Millions paid out for unused Sick Children's Hospital in Edinburgh
A health board is paying millions of pounds to a private consortium for a hospital it cannot use.
The new children's hospital in Edinburgh was due to open in July, but last-minute inspections found safety concerns over its ventilation systems.
NHS Lothian has confirmed repayments for the hospital - the equivalent of about £1.4m a month - started when it took over the facility in February.
It is not known when the hospital will be ready to open to patients.
The new Sick Children's Hospital cost about £150m to build, but its full price tag over the next 25 years, including maintenance and facilities management fees, will be £432m.
Under the terms of the contract, repayments - which would average about £1.4m a month - began in February when NHS Lothian took possession of the site from private consortium IHSL.
The deal with IHSL to design, build, finance and maintain the new hospital was under the Non-Profit Distributing (NPD) system, the Scottish government's version of controversial private financing models such as PFI.
The existing hospital, in the Sciennes area of Edinburgh, remains open - but it has been sold to student housing firm Downing, and it is unclear when the developer wants to take possession of the site.
Tom Waterson, chairman of Unison Scotland's health committee, said: "To add to the serious health and safety concerns in this project, we now find out there is a serious financial penalty for this farce.
"Every penny is a prisoner in that health board just now and to find out we are paying millions of pounds for a hospital we can't use is nothing short of scandalous.
"We need a full independent public inquiry into what has gone wrong. It can't be left to the Scottish government because they are involved."

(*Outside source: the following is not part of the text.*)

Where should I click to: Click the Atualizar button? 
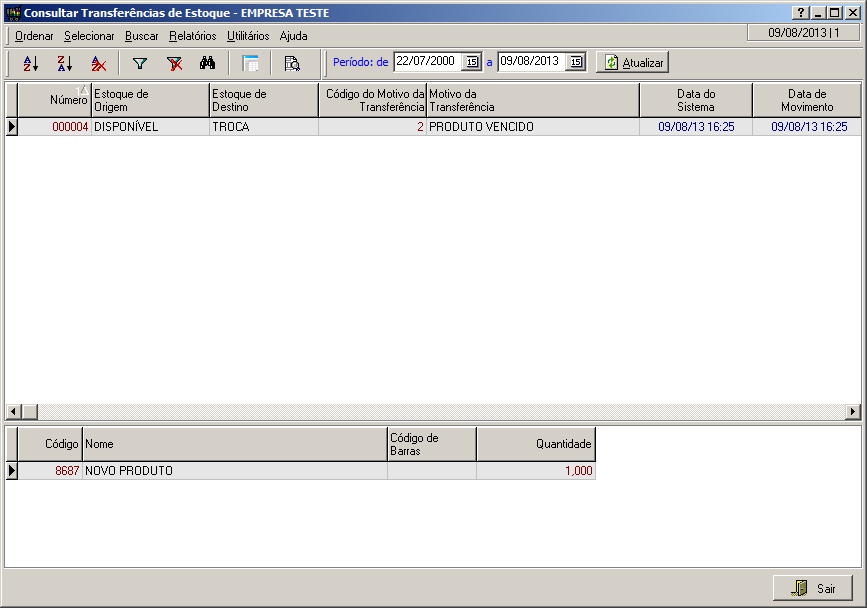point(633,62)
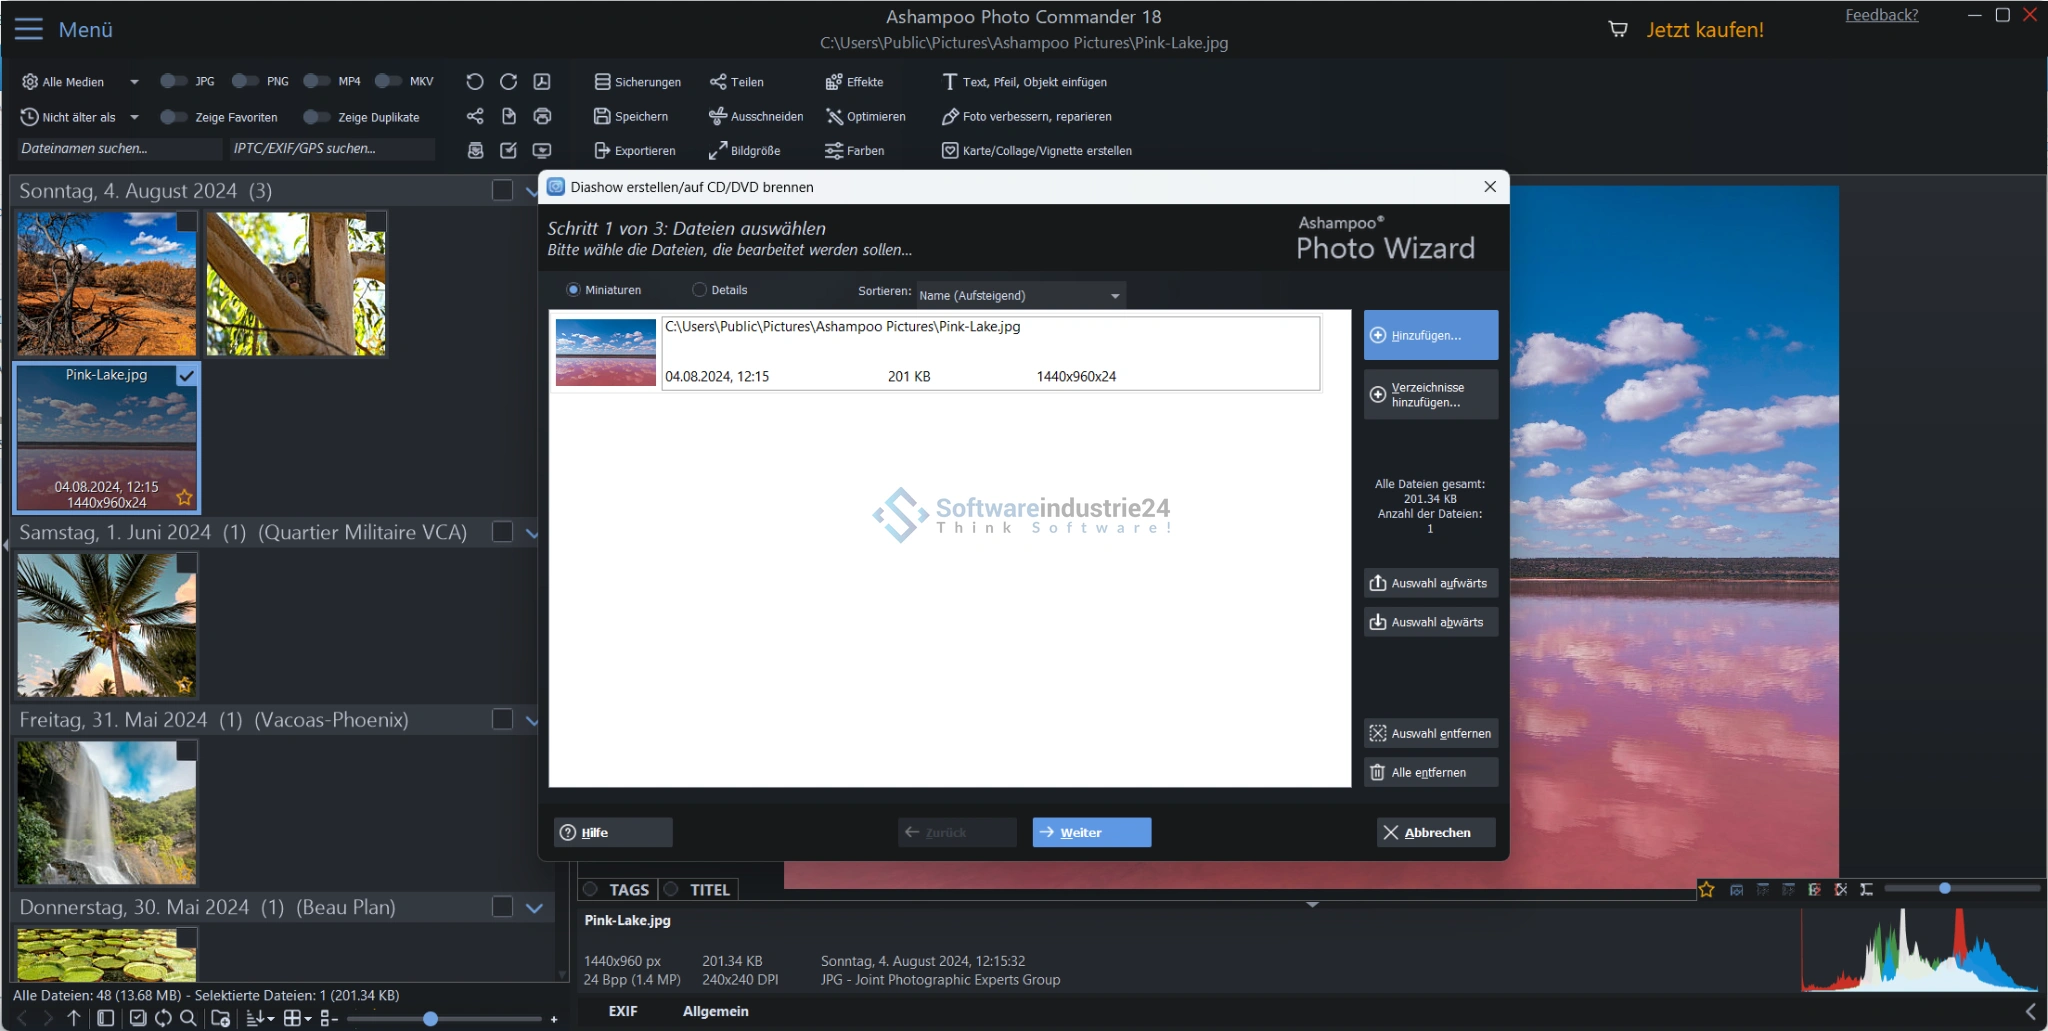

Last month a full safety review into the delayed Sick Children's Hospital was ordered by the Scottish government. It also announced private consultants KPMG had been hired to establish the factors which led to the delay.
A spokesman for the Scottish government said: "The health secretary has been clear that her first priority is patient safety, and that all necessary actions are taken to allow the move to go ahead as quickly and safely as possible.

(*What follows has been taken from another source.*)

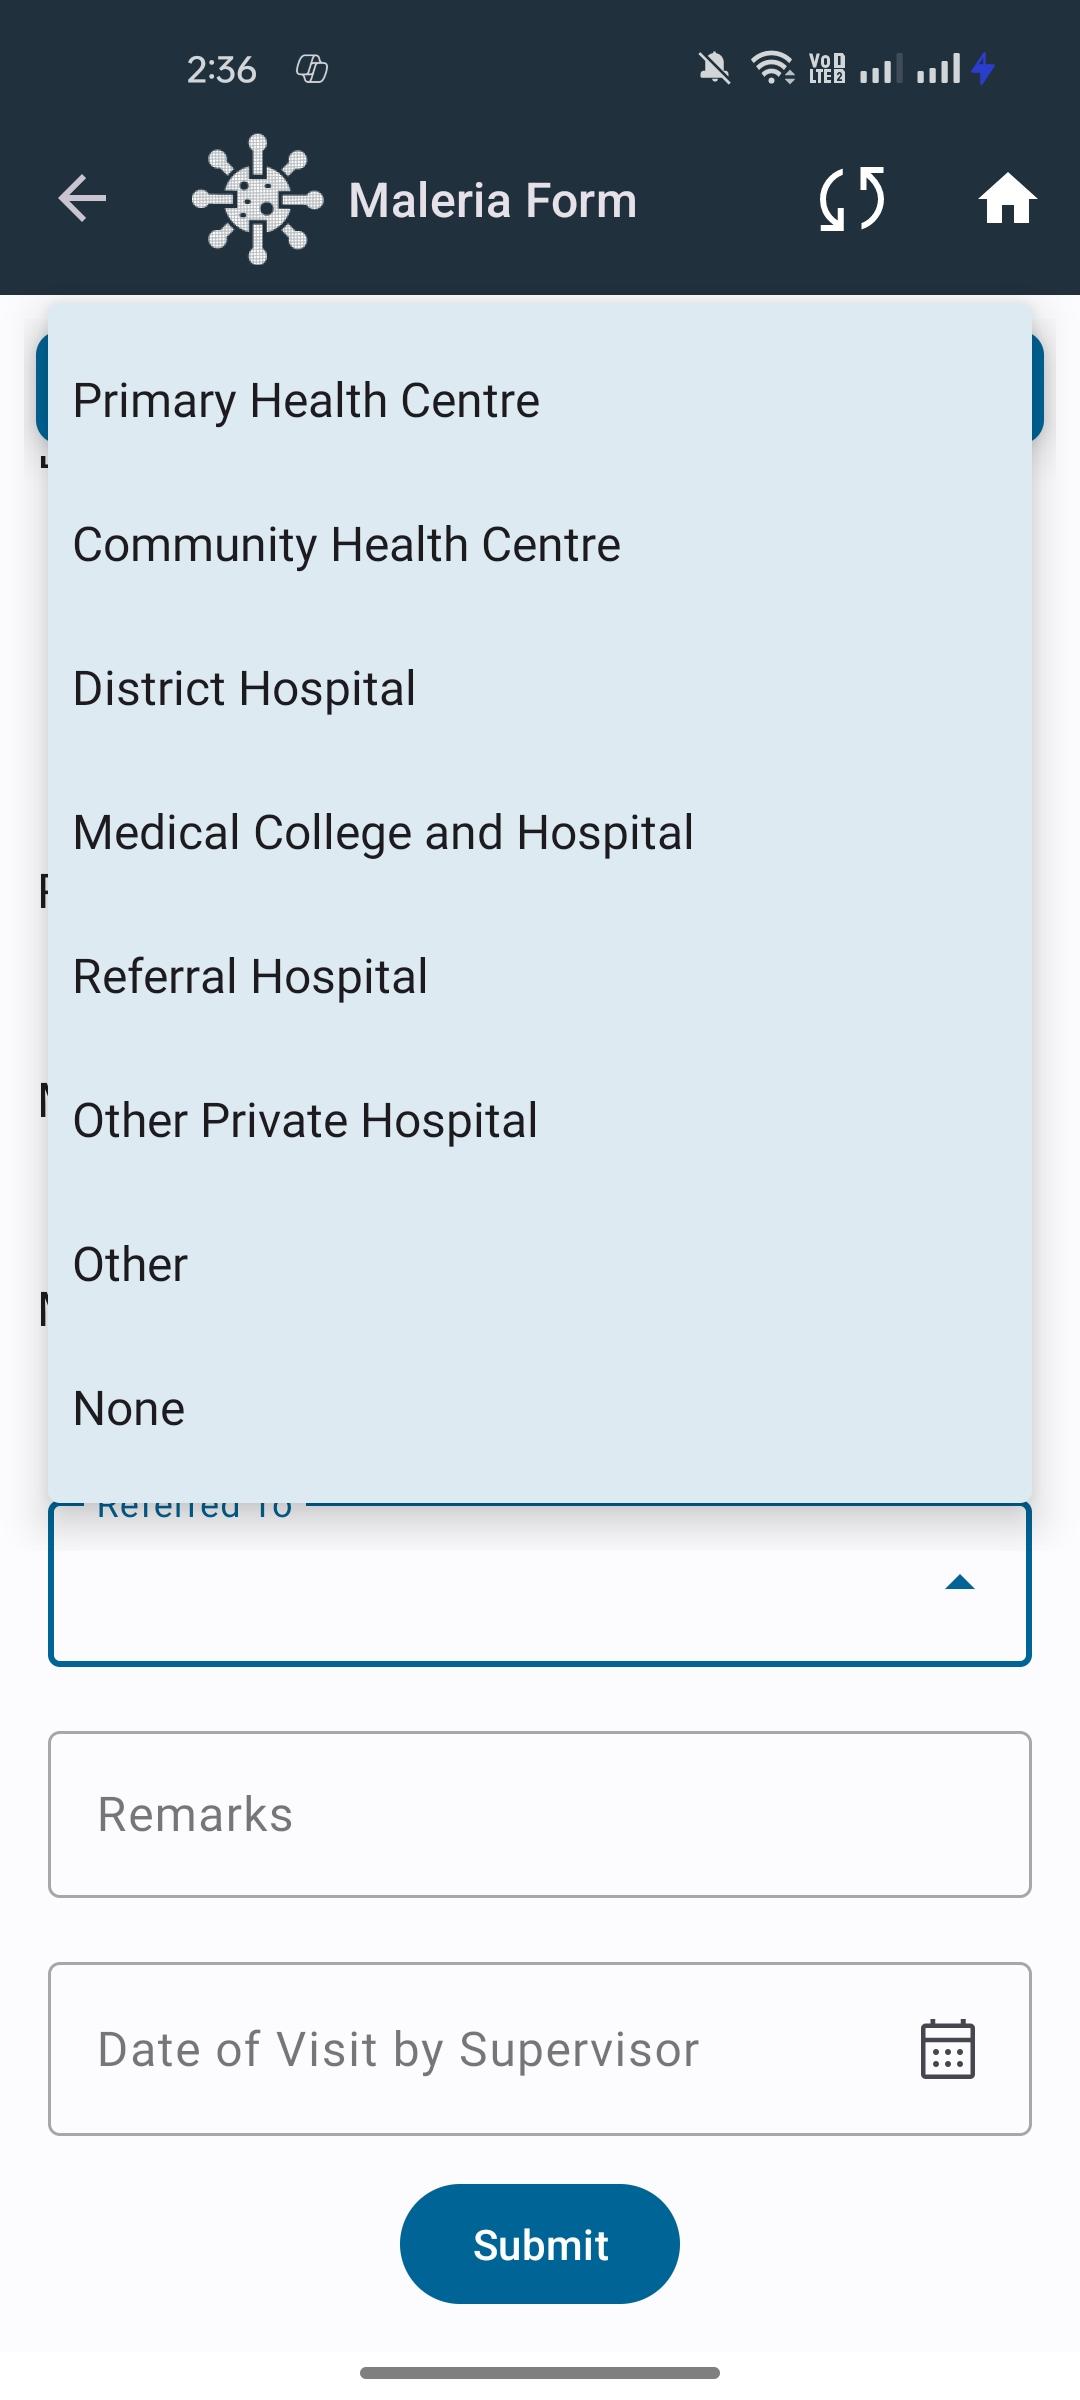Viewport: 1080px width, 2400px height.
Task: Tap the Wi-Fi status icon
Action: (x=772, y=68)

"In addition, the health secretary has confirmed that KPMG have been engaged to conduct an independent audit of the governance arrangements for the new hospital, and to provide an external and impartial assessment of the factors leading to the delay."
Other safety reviews will be made at other recently completed major NHS facilities across Scotland.

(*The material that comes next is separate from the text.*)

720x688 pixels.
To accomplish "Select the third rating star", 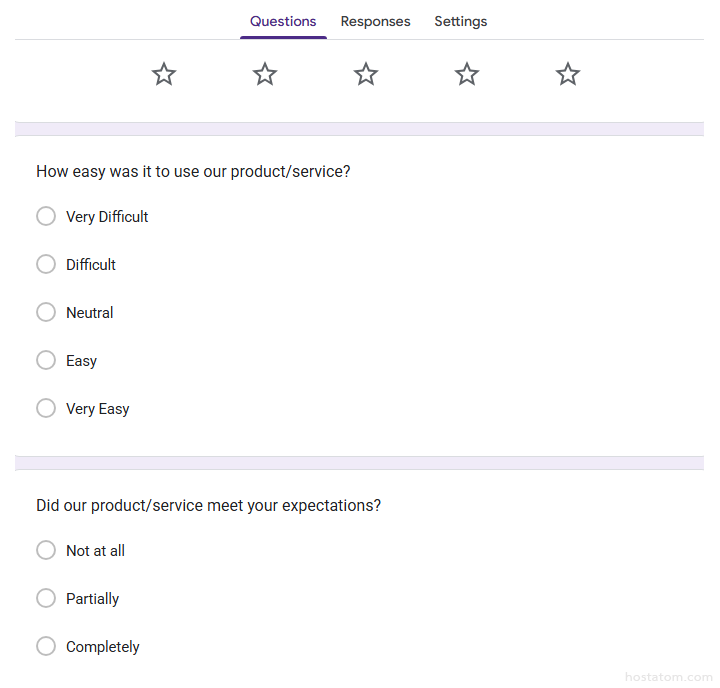I will (x=366, y=74).
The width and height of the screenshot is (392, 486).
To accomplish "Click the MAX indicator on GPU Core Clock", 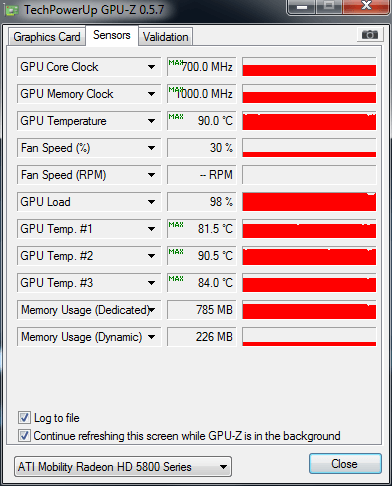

This will include the Queen Elizabeth University Hospital in Glasgow, which was built by the same contractor and has also experienced problems with ventilation systems.
The NHS-led review is due to be finished by September and unions fear it will be next year before the Edinburgh hospital is ready to be fully occupied.
There are concerns over water, ventilation and drainage systems at the facility.
Under the terms of the NPD contract, the design of the hospital had to be signed off by NHS Lothian before construction by IHSL got under way.
It is thought the review will focus on whether the ventilation problem is down to the original design, or the implementation of the agreed design.
An NHS Lothian spokeswoman said: "The annual service payment started when the building was handed over to the board in February."
The health board has previously said that until checks are completed, and a timeline for the ventilation work is known, it is not possible to estimate when the 233-bed hospital could be fully occupied. However, a partial migration of services might be possible.
A spokesman for the consortium that built the hospital said: "Our works on the hospital were signed off as complete by the Independent Certifier on 22nd February 2019, when we handed over the building into the possession and operation of NHS Lothian.
"To the extent that any modifications to the building are now deemed necessary, we will provide such assistance to NHS Lothian as may be required."